Une organisation enracinée dans les communautés
Dès son implantation, l’ONG se tourne vers les zones les plus vulnérables. Ses objectifs : renforcer la résilience, améliorer la sécurité alimentaire, soutenir les femmes et faciliter l’accès à l’eau potable. « Le besoin émane toujours des communautés elles-mêmes. Ce sont elles qui expriment leurs difficultés, et SOS Sahel analyse ensuite les solutions possibles », explique M. Ouédraogo.
Un principe clé : l’implication directe des populations dans chaque réalisisation pour garantir leur autonomie.
Quatre décennies d’impact : barrages, forages et renforcement communautaire. Le bilan est impressionnant. En quarante ans, SOS Sahel a investi plus de 400 milliards de francs CFA dans des projets sur l’ensemble du territoire.
Parmi les réalisations les plus marquantes:
-Des infrastructures hydrauliques majeures
-Une dizaine de barrages, dont Komki-Ipala, Tikaré et Djibo.
-Plus de 400 forages, offrant un accès durable à l’eau potable à des centaines de milliers de personnes.
-Des actions agricoles et sociales structurantes
-Programmes de renforcement de capacités agricoles.
-Appui aux femmes pour des activités génératrices de revenus.

— LISTE D'ACTIVITÉS —
1. D'après le texte sur SOS Sahel, quel montant l'ONG a-t-elle investi en quarante ans ?
2. Présentez sous forme de liste l'essentiel du paragraphe du texte sur SOS Sahel qui commence par « Dès son implantation ».
3. Poursuivez le texte sur SOS Sahel à partir de sa dernière phrase.
Les lignes ci-dessous ne jouent aucun rôle dans ce travail.

[Données d'ancrage de coordonnées en pixels]
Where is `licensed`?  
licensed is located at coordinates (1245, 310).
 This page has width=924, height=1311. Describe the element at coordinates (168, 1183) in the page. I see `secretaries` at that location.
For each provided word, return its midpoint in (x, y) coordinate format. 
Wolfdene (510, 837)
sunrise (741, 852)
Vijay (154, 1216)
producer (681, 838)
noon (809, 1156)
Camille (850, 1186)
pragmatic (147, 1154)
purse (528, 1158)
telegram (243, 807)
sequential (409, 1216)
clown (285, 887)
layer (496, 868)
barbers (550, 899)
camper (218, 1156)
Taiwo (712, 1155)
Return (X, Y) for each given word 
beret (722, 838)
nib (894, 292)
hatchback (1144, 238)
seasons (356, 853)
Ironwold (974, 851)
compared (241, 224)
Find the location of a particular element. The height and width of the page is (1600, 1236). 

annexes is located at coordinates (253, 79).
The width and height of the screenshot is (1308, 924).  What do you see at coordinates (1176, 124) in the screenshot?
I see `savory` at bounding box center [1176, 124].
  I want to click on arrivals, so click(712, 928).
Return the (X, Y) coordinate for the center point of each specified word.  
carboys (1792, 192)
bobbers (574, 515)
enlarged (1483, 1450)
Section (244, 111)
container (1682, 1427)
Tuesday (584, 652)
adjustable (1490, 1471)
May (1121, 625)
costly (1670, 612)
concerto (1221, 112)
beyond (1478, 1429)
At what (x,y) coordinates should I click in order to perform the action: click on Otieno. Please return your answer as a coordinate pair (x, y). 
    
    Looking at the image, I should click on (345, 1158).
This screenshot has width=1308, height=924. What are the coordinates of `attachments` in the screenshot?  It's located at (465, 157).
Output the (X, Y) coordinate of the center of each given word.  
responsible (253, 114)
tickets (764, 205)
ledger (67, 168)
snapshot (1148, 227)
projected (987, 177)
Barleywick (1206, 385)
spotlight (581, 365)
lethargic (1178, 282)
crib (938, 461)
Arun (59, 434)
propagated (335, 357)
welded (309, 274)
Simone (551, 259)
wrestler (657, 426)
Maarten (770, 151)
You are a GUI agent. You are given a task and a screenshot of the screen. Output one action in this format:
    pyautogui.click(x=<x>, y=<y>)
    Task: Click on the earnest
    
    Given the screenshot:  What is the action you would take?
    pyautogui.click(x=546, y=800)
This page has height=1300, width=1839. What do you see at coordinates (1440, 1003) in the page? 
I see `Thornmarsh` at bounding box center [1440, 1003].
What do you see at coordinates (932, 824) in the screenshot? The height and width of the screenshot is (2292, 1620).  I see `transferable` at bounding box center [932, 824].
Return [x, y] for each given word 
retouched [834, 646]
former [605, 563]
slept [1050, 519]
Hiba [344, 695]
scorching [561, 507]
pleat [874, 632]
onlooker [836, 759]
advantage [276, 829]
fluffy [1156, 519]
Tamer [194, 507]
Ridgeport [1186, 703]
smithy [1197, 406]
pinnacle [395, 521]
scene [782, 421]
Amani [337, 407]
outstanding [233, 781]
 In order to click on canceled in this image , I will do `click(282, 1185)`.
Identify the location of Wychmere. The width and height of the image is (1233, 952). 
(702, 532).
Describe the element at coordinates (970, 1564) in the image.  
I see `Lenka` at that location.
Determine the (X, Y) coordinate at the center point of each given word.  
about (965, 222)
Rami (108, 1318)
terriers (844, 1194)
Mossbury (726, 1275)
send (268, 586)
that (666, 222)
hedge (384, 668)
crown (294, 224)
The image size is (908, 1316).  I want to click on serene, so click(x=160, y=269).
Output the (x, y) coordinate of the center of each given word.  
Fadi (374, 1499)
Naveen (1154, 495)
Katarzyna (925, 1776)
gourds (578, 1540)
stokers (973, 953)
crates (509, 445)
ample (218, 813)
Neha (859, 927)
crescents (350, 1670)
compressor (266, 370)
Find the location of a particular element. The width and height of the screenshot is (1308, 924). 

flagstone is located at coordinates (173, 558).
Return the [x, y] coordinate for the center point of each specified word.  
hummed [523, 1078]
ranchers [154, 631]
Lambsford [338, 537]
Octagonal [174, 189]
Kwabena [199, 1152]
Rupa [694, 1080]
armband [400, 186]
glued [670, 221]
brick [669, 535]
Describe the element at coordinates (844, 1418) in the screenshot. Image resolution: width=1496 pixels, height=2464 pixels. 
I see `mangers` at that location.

— RÉPONSES FOURNIES —
1. Plus de 400 milliards de francs CFA.

2.
- Dès son implantation, l'ONG intervient dans les zones les plus vulnérables.
- Ses objectifs sont de renforcer la résilience, d'améliorer la sécurité alimentaire, de soutenir les femmes et de faciliter l'accès à l'eau potable.
- Selon M. Ouédraogo, les communautés expriment elles-mêmes leurs difficultés, puis SOS Sahel analyse les solutions possibles.

3.
-Initiatives de reboisement et modèles de lutte contre la malnutrition.
« SOS Sahel est aujourd’hui un véritable laboratoire de bonnes pratiques, au service des communautés », poursuit le PCA. L’ONG accompagne désormais près de 1,3 million de personnes, dont de nombreuses PDI (personnes déplacées internes), à travers une dizaine de projets actifs chaque année.
Un ouvrage pour célébrer et réfléchir
Le lancement du livre consacré aux quarante ans de l’organisation se veut un moment de mémoire et de reconnaissance. « Cet ouvrage rend hommage à tous ceux qui se sont sacrifiés pour permettre à SOS Sahel d’exister. C’est l’occasion de regarder ce que nous avons accompli, d’identifier les défis et de repenser nos stratégies », déclare M. Ouédraogo.
Le livre met en lumière les projets phares, les innovations agricoles, les actions de reboisement, les pôles de services, ainsi que les initiatives de lutte contre la malnutrition.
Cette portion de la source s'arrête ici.